Но где она, черт побери?
Смотрю на настенные часы. Половина двенадцатого. Оказывается, пока ждал Вику, я заснул в кресле. Просыпаюсь от того, что кто-то гладит мое колено. Вика сидит передо мной на корточках и смотрит на меня влюбленными глазами. Почему-то могу поклясться, что это взгляд влюбленной женщины. Рядом с ней на полу сидит Лиза. Тоже уставилась на меня черными маслинами, в которых пляшет пламя свечей.
Вика одета простенько, в джинсы и свитер, но пахнет от нее дорогими духами.
Первой мое пробуждение замечает Лиза. Собачка начинает радостно повизгивать. Вика сразу встает и делает нахмуренное лицо.
– Так! Я не по́няла, папик! Где елка? Где подарки под ней?
– Пошла вон… – тихо говорю я.
Морщит лоб.
– В каком смысле?
– В прямом. Пошла вон, шлюха.
С размаху бьет меня по щеке так, что очки летят до самой стены. Не знал, что от пощечины так больно!
Лиза отчаянно лает и пытается укусить Вику за ногу. Молодец, девочка! Вика отшвыривает ее ногой к моим очкам.
– Это тебе за шлюху, – спокойно говорит она. – А теперь рассказывай, что случилось, пока меня не было в доме.
– Как здоровье Георгия Константиновича?
– Какого еще… Георгия Константиновича?
– Жукова. Маршала Советского Союза.
– Откуда ты знаешь фамилию шофера?
– Ты издеваешься надо мной? Хочешь сказать, что у водителя Варшавского фамилия Жуков?

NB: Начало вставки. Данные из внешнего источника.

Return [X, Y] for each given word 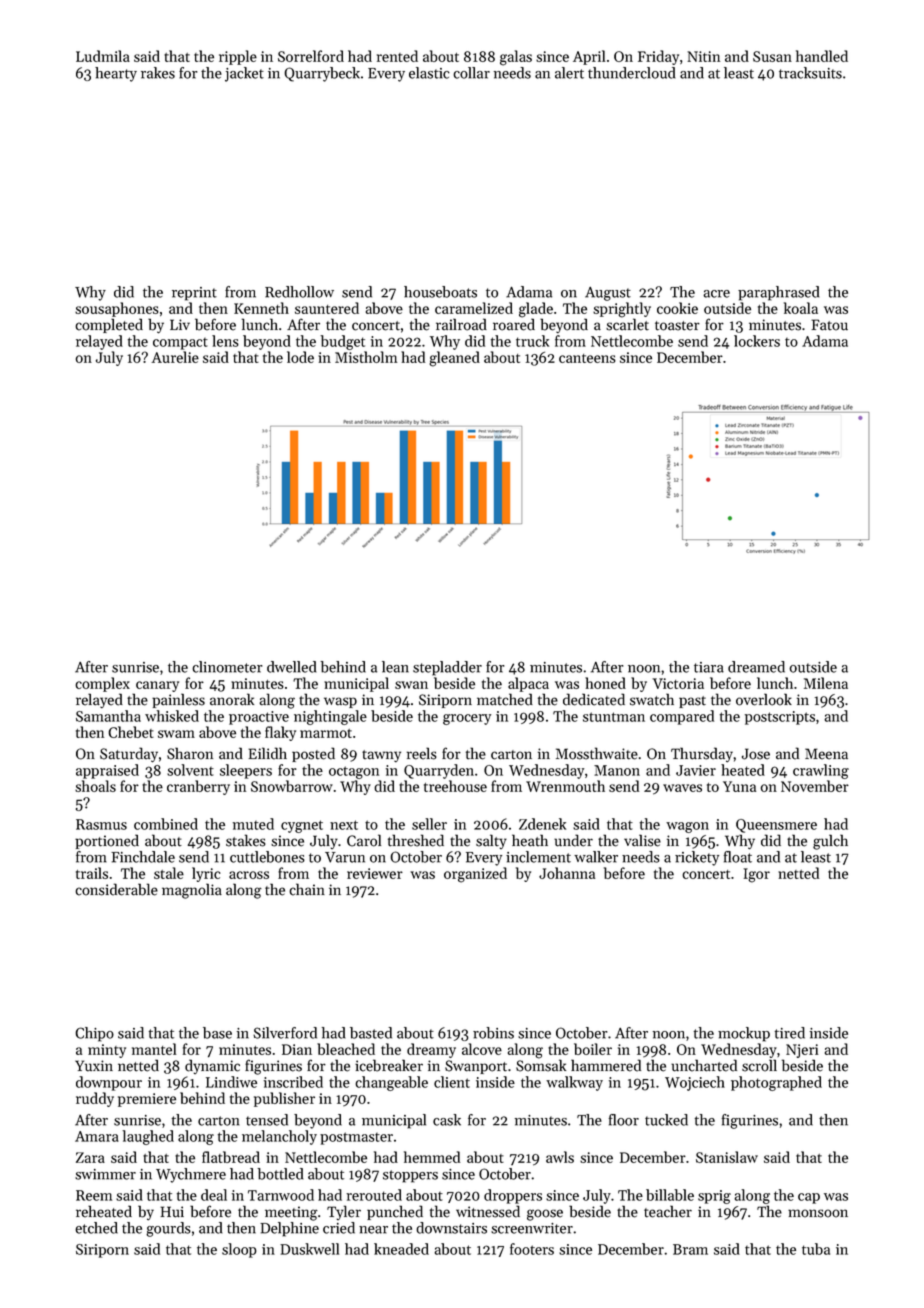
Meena [826, 754]
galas [516, 58]
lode [300, 357]
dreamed [756, 667]
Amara [97, 1136]
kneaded [401, 1249]
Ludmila [103, 56]
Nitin [703, 56]
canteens [587, 358]
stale [169, 873]
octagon [354, 772]
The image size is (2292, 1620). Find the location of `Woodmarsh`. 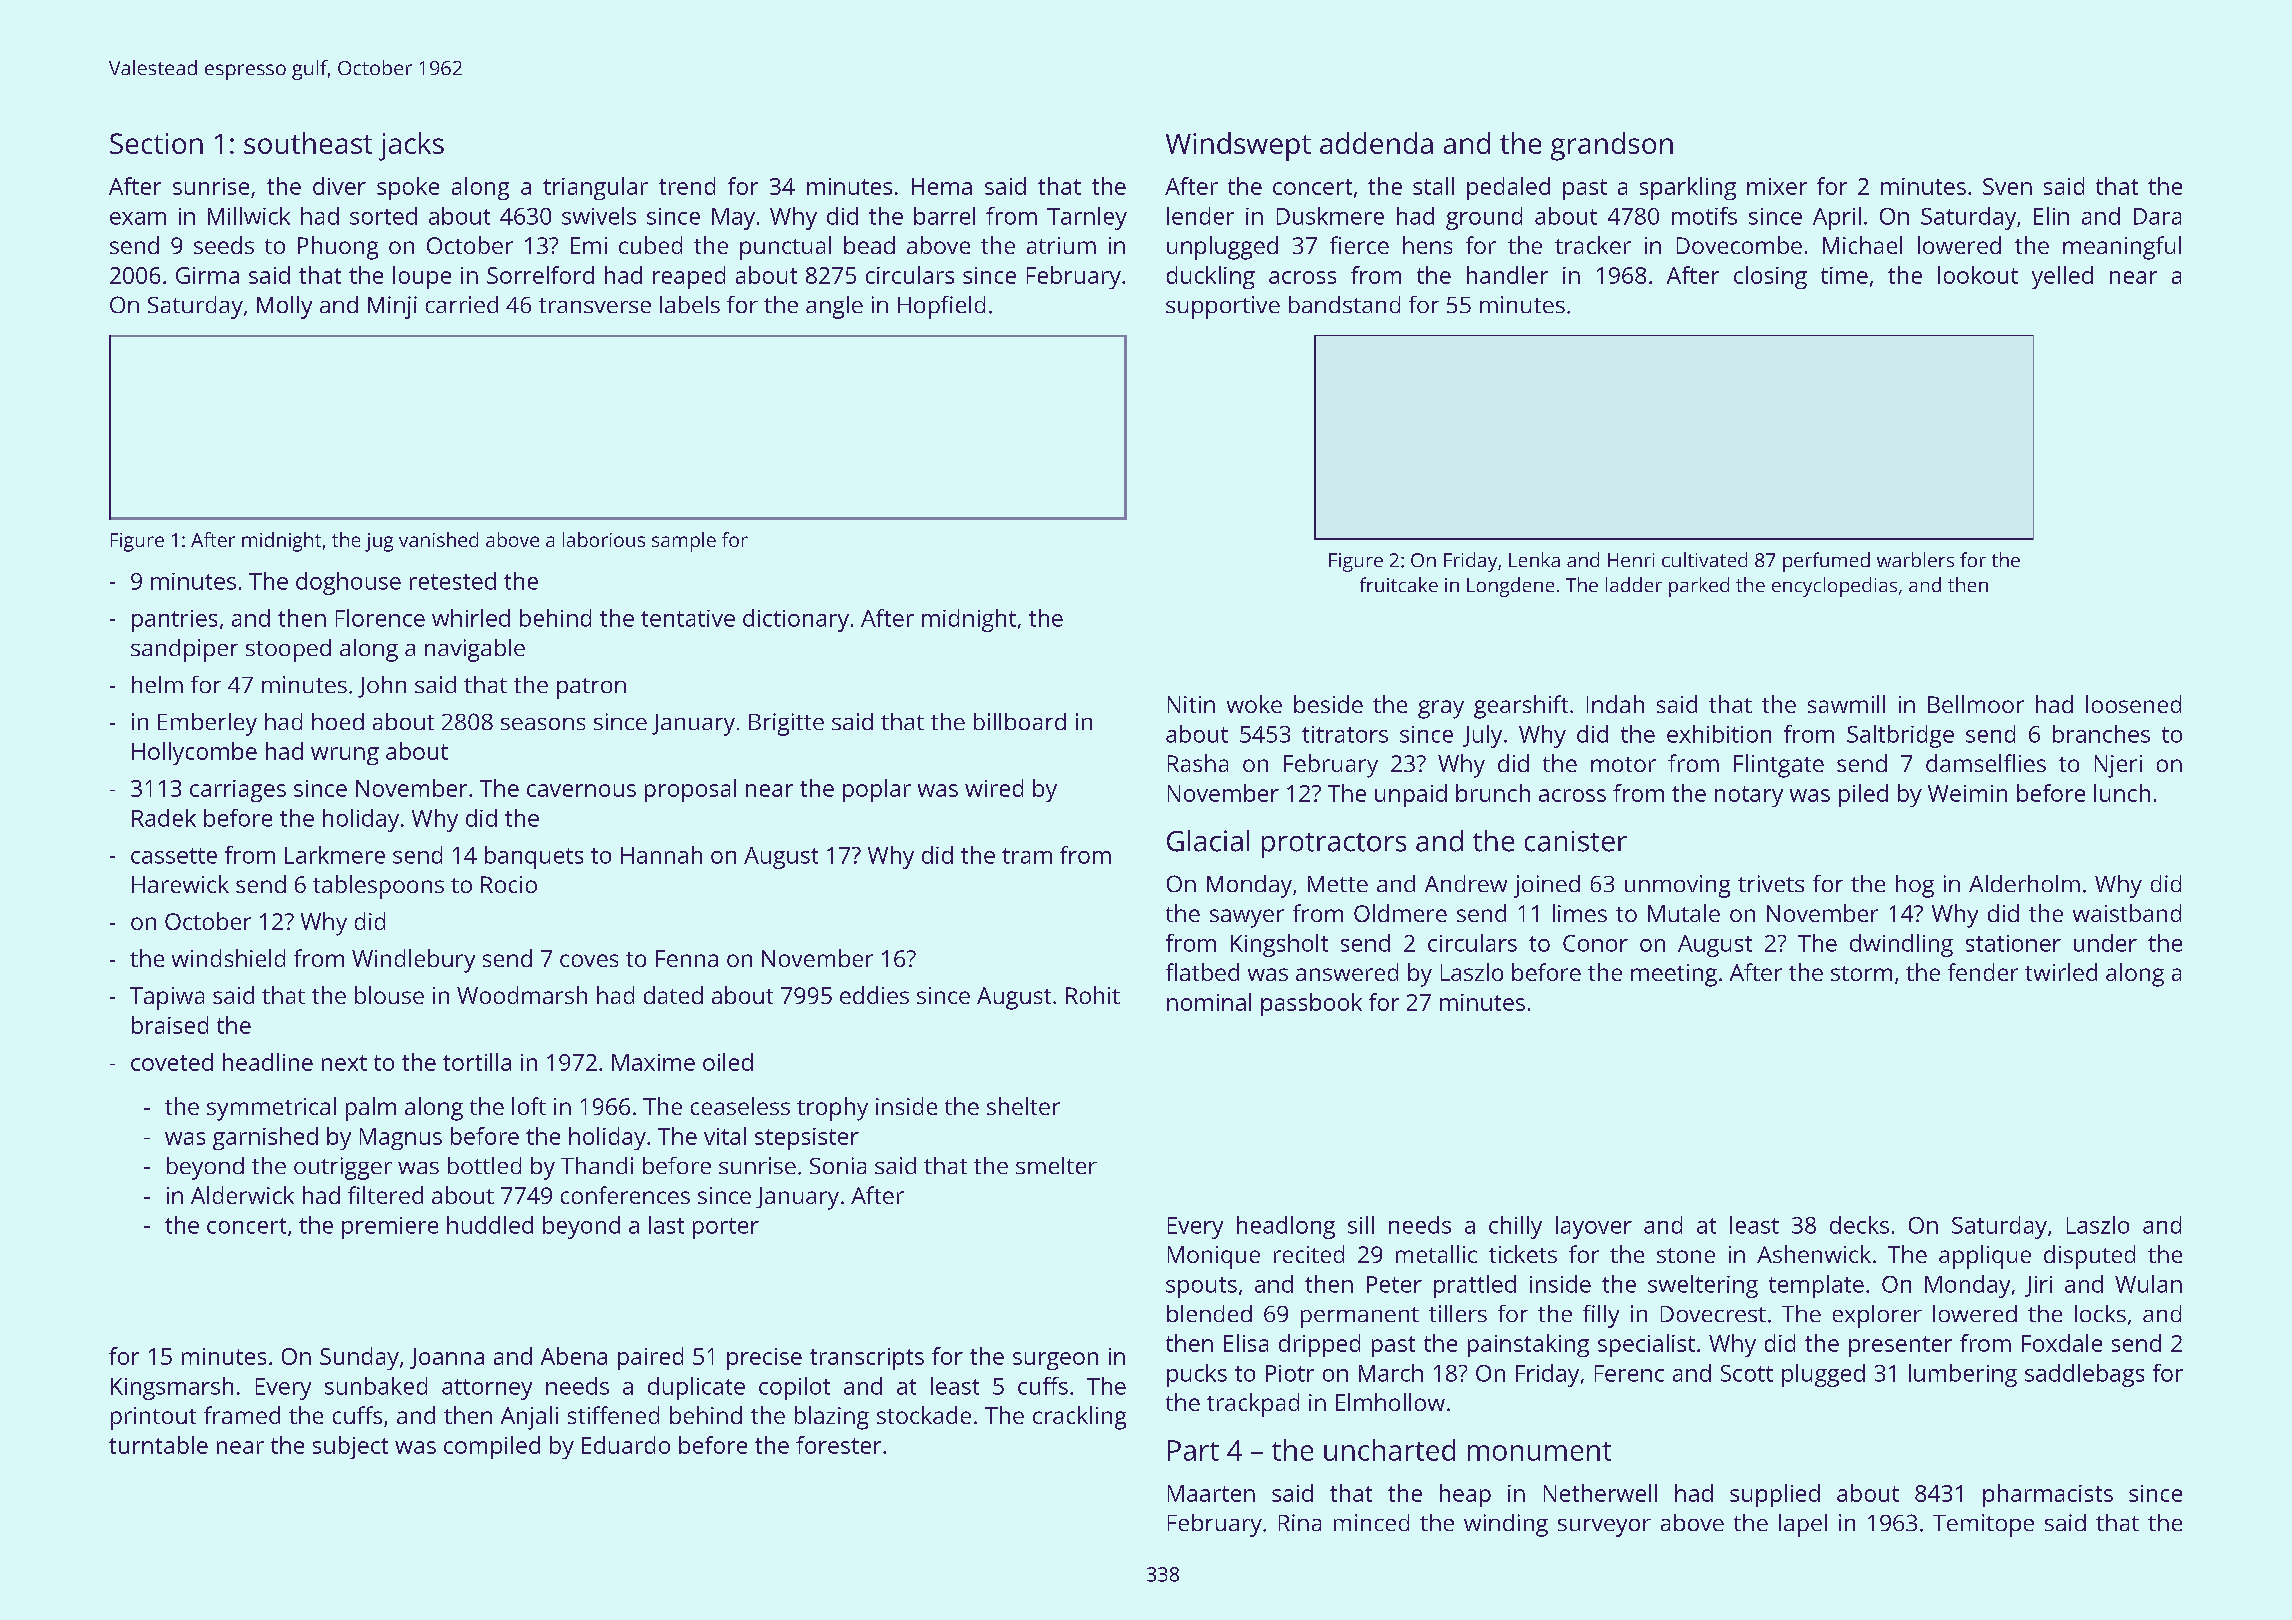

Woodmarsh is located at coordinates (522, 995).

– Да. Что в этом странного?
В самом деле, что странного? Ничего. Обычный такой водитель. Георгий Константинович Жуков.
– Ну, хватит, – говорю я. – Хватит трепать мне нервы. Я все знаю. Я знаю, у кого ты была эти пять дней. Я знаю, что ты спишь с Варшавским. Собирай вещи и уходи.
– Вот оно что… – насмешливо произносит Вика. – Папик отличается умом и сообразительностью?
– Вика, уйди! Не доводи меня.
– Я знаю, что ты шпионил за мной, – продолжает она. – Видела тебя в камере видеонаблюдения.
– Варшавский тоже видел?
– Разумеется. Ты был такой жалкий. Где ты взял эту куртку и шапку? Приобрел в комиссионке?
– Что сказал Варшавский?
– Он сказал: «Ну, чего ты хочешь от него, Вика? Он же романист. Живет в придуманном мире».
– Уходи, – говорю я. – Или я убью тебя. Если ты не уйдешь до Нового года, я тебя убью. Это не нужно ни тебе, ни мне.
– Какой ты практичный, папик, – говорит Вика.